This study is around an IT Company to perform Data visualization techniques, Exploratory Data Analysis & Machine Learning models to predict Employee Termination.
This data set took from Kaggle revolves around a fictitious company and contains a lot of informations on the human resources : names, DOBs, age, gender, marital status, date of hire, reasons for termination, department, whether they are active or terminated, position title, pay rate, manager name, performance score, absences, most recent performance review date, and employee engagement score.
In a first part, many points of interest can be explored through all these variables. Because grasping relevant information is the key to set up a good management, it is important for companies to study this kind of dataset and sometimes when it's needed, make new decisions. Thus, to help our company to evolve, a lot of questions can be addressed thanks to data analysis :
- Is the performance score unequal between different areas of the company ?

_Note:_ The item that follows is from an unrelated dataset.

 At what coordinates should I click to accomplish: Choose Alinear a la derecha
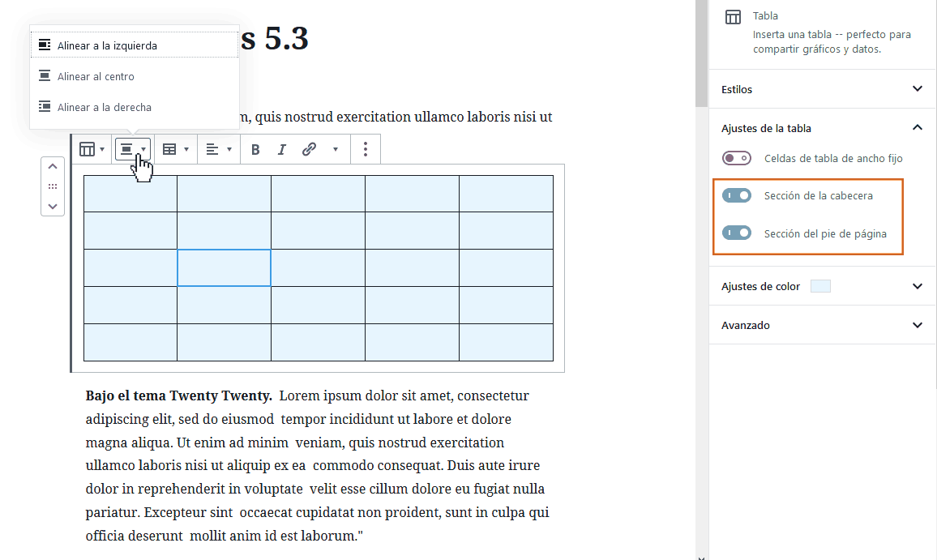(x=104, y=107)
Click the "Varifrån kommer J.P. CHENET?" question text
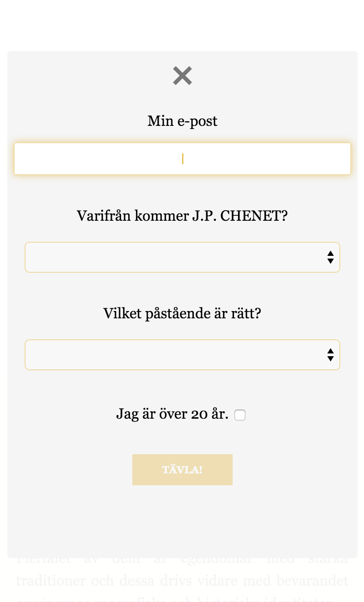Image resolution: width=364 pixels, height=602 pixels. tap(182, 216)
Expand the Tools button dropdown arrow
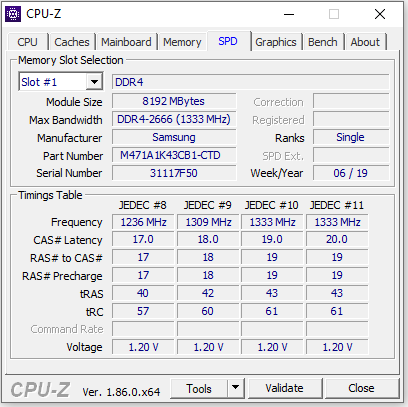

- Is there any relationship between who a person works for and their performance score ?
- What is the overall diversity profile of the organization ?

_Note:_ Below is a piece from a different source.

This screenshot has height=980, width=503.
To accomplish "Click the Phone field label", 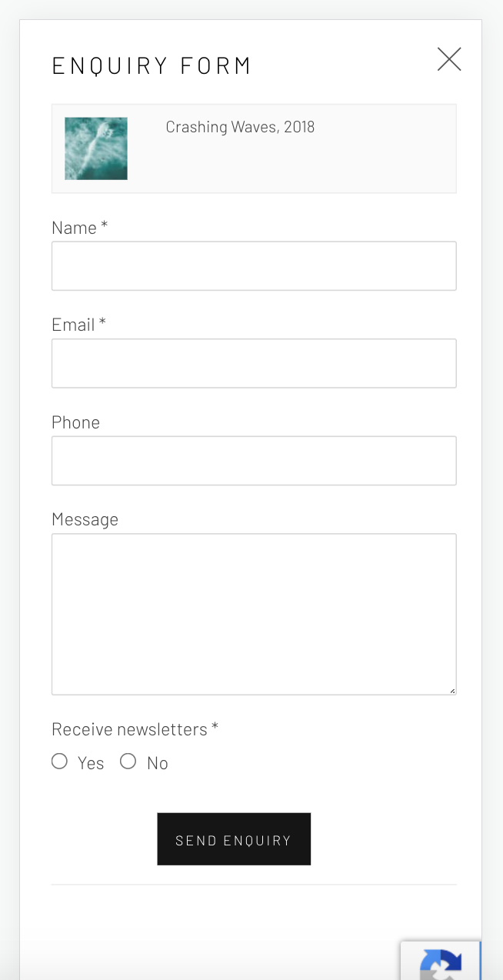I will (75, 422).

- What are our best recruiting sources if we want to ensure a diverse organization ?
- Are there areas of the company where pay is not equitable ?
- Can we get an intuition on who are the terminated employees ?

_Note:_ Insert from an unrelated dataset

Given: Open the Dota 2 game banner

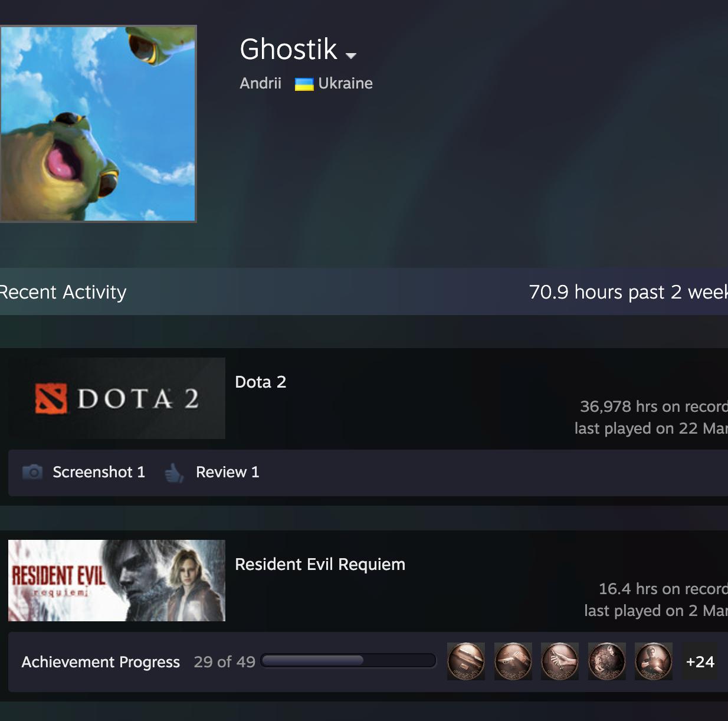Looking at the screenshot, I should (117, 398).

- Which profiles tend to cumulate absences or to have a poor satisfaction working in the company ?
In a second part, we'll try to address the following question :
- Can we predict who is going to terminate and who isn't ? What level of accuracy can we achieve on this ?
It will be done creating several Supervised Machine Learning models, built following all the preprocessing steps, setting up a full pipeline. We will also try to increase the accuracy of our models using Hyperparameter tuning, which will allow us to select the best one with K-Fold Cross Validation and the best evaluation metric.